LA SALLE DE CINEMA
Métphore du sous-type tête-à-tête
par Solange, de base 5 en tête-à-tête
Lors du module 3 de formation à l’ennéagramme proposé par Valérie et François Maillot, nous avons évoqué trois sous-types, dont l’un d’eux est notre préoccupation majeure, notre champ d’attention et notre lieu de talent : survie, tête-à-tête ou social.
Étant de sous-type tête-à-tête – et de type 5, l’Observateur -, laissez-moi vous proposer une image pour caractériser le tête-à-tête: le cinéma.
Le tête-à-tête est, à mon sens, une façon d’accéder au monde de la personne en face de nous. Une seule personne permet d’aller en profondeur, et non pas de s’éparpiller entre diverses personnalités sans vraiment creuser et découvrir leur trésor intérieur.
Dans le tête-à-tête, on prend un billet de cinéma, on regarde le visage de la personne, son regard, ses émotions, ses paroles, ses souvenirs, son histoire, ses espoirs. Son film est unique.
Mais on ne parlerait que de la moitié de la réalité si on excluait le fait que cette personne nous regarde également. Elle voit également notre film: notre sourire, nos joies, nos regrets… C’est ce jeu de miroirs qui permet de faire résonner deux histoires, éclairer deux cavernes, vibrer deux instruments de musique. Il permet de faire sortir, le temps d’un échange, ce qui était resté caché.
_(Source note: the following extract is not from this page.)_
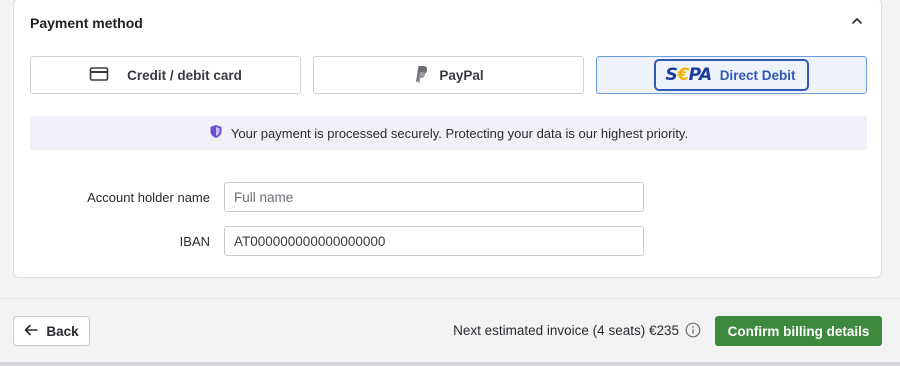 This screenshot has height=366, width=900. I want to click on payment-method-sepa-option: S € PA Direct Debit, so click(732, 75).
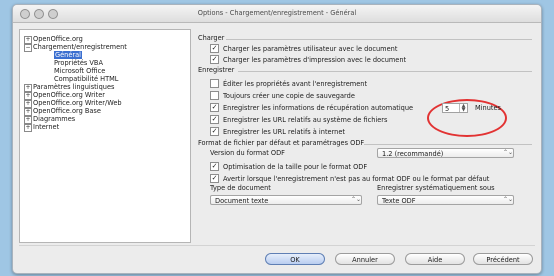 This screenshot has width=554, height=276. I want to click on tree-item-vba: Propriétés VBA, so click(78, 63).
Alors, dans ce cas, quelqu’un qui passe nous proposer des pop-corns – ou pire, s’asseoir à côté de nous – peut se révéler légèrement importun. Pourtant, il a peut-être lui aussi une belle histoire à raconter, et soif d’entendre notre récit. Mais il serait préférable que cela ne se fasse pas à trois. En tête-à-tête, bien entendu!
Il est vrai qu’il faut parfois sortir du cinéma, pour aller vider le lave-vaisselle. Même si… on pourra peut-être le faire en écoutant un podcast! Un entretien, où deux personnes échangeront des confidences. Il sera peut-être possible de lire un livre-témoignage, où l’on découvrira le monde unique de l’auteur… Cette intensité intérieure qui colore les journées n’est-elle pas le sel de la vie? En tout cas, que je le veuille ou non, c’est le mien.